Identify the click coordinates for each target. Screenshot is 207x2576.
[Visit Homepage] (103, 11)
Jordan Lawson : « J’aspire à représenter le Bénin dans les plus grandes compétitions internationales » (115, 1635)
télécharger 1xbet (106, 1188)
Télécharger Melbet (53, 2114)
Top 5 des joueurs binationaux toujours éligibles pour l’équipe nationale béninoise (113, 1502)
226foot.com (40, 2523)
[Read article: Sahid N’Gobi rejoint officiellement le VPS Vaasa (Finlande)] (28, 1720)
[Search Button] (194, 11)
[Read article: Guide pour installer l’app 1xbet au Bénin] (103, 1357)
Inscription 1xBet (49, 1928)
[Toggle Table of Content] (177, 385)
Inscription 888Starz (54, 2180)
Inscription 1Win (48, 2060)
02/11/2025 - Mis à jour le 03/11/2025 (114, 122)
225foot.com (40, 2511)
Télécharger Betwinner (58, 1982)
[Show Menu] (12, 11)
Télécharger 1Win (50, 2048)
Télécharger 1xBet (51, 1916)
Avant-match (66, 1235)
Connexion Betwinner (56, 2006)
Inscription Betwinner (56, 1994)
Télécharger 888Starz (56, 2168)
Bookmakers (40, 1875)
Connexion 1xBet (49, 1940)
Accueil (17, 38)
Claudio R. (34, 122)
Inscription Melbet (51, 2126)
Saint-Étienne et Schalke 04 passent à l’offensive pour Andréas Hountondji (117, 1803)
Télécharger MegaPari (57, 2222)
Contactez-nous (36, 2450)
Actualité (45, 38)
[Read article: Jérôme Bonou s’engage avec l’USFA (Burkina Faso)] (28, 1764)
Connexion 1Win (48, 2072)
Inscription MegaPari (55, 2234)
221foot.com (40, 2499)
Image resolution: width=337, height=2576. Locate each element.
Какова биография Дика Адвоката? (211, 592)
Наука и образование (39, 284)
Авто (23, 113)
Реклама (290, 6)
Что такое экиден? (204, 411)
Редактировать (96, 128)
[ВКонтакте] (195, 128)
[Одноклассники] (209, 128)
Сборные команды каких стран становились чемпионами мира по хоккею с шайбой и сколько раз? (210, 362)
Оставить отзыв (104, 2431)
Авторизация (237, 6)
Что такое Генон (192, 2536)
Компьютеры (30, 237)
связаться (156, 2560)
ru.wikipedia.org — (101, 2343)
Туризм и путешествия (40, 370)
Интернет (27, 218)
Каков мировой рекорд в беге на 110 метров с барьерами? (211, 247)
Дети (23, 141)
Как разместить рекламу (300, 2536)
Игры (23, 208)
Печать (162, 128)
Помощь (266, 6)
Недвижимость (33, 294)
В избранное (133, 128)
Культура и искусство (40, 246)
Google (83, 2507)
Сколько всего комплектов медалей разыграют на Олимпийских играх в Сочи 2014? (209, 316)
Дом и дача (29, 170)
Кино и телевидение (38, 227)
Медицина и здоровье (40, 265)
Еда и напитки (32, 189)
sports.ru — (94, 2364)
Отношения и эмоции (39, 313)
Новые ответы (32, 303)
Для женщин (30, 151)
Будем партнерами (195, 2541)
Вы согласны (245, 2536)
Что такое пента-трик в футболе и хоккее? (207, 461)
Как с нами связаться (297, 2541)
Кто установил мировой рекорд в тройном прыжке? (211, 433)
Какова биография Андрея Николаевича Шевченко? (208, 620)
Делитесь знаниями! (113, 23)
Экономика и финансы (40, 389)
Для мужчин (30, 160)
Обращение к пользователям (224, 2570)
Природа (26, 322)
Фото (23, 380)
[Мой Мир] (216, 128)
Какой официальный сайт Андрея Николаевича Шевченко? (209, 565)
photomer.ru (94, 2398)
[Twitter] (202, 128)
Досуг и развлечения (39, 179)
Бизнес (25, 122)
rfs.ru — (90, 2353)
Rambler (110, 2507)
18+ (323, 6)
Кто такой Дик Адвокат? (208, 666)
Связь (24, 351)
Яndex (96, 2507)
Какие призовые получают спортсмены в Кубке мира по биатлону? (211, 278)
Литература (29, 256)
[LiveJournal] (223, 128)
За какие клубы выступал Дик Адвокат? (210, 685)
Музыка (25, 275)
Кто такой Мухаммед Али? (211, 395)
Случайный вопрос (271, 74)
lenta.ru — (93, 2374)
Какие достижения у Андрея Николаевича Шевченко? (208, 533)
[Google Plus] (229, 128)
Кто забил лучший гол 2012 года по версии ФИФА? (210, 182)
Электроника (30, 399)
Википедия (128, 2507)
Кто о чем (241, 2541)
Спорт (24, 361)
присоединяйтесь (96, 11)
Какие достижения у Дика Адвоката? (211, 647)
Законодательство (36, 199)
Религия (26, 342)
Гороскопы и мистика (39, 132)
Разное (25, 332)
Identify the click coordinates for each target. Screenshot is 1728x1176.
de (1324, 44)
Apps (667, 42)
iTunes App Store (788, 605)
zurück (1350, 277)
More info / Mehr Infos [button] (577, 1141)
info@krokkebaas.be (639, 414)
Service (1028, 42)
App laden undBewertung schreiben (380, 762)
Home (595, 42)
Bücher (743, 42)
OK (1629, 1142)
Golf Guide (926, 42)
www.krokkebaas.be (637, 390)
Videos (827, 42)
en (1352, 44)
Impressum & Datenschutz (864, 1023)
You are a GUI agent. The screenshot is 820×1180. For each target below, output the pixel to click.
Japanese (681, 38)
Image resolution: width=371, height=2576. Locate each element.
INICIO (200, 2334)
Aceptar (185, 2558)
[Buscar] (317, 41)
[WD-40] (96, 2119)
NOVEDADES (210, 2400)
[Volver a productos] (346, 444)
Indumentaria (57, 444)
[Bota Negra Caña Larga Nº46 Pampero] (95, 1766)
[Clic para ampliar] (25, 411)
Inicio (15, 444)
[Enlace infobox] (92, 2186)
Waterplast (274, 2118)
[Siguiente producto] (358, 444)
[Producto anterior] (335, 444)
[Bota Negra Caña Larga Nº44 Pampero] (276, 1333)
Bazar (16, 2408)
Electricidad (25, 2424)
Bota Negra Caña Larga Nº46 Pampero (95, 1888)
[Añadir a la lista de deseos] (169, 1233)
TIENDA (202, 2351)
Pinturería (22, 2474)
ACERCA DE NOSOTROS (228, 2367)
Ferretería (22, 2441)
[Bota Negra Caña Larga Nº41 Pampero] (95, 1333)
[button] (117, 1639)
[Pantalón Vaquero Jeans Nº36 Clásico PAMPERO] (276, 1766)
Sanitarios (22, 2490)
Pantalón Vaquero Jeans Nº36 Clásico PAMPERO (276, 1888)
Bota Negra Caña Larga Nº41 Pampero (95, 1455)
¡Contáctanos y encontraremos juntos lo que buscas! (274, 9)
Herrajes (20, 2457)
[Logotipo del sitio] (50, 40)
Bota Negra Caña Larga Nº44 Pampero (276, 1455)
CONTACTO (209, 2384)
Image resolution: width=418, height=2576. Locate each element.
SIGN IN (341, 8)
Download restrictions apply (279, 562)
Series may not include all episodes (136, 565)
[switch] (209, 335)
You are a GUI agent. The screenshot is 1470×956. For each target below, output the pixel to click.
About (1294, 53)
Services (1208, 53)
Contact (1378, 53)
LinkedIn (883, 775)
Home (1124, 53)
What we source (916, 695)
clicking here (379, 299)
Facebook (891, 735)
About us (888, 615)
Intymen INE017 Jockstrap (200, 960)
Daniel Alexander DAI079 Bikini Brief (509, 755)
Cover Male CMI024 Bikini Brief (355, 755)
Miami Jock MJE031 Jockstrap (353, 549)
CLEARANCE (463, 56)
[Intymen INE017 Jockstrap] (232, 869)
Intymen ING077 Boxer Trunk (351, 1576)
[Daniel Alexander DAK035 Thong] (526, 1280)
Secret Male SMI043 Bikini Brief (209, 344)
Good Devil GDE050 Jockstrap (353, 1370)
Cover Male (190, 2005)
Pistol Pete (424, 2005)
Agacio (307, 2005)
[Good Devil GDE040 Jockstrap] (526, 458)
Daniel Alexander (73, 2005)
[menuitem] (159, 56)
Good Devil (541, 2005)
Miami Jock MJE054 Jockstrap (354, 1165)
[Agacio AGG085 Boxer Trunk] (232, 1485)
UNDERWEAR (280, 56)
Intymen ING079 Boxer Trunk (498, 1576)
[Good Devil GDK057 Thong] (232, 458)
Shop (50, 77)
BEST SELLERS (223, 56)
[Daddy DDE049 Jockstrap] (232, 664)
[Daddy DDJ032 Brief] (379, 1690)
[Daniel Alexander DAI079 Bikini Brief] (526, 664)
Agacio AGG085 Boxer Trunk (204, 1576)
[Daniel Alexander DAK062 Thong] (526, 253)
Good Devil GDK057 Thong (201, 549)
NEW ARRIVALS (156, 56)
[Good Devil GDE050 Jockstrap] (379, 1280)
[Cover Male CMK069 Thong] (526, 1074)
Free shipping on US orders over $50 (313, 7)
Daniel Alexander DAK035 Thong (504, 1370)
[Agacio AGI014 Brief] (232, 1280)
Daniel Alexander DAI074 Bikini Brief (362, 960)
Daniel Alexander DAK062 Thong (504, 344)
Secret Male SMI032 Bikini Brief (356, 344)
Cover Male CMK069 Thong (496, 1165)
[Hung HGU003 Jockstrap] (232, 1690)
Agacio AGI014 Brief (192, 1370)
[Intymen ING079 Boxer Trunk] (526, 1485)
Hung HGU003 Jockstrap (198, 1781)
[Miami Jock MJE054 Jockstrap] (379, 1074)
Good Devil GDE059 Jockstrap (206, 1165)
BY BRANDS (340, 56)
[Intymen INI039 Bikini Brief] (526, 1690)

_ _ _ _ _

• Work order: Nothing should appear in the answer except the lines above from the line with "Дети (23, 141)" through the line with "Медицина и здоровье (40, 265)", both included, written out exactly.

• Output of the task:
Дети (23, 141)
Как разместить рекламу (300, 2536)
Игры (23, 208)
Печать (162, 128)
Помощь (266, 6)
Недвижимость (33, 294)
В избранное (133, 128)
Культура и искусство (40, 246)
Google (83, 2507)
Сколько всего комплектов медалей разыграют на Олимпийских играх в Сочи 2014? (209, 316)
Дом и дача (29, 170)
Кино и телевидение (38, 227)
Медицина и здоровье (40, 265)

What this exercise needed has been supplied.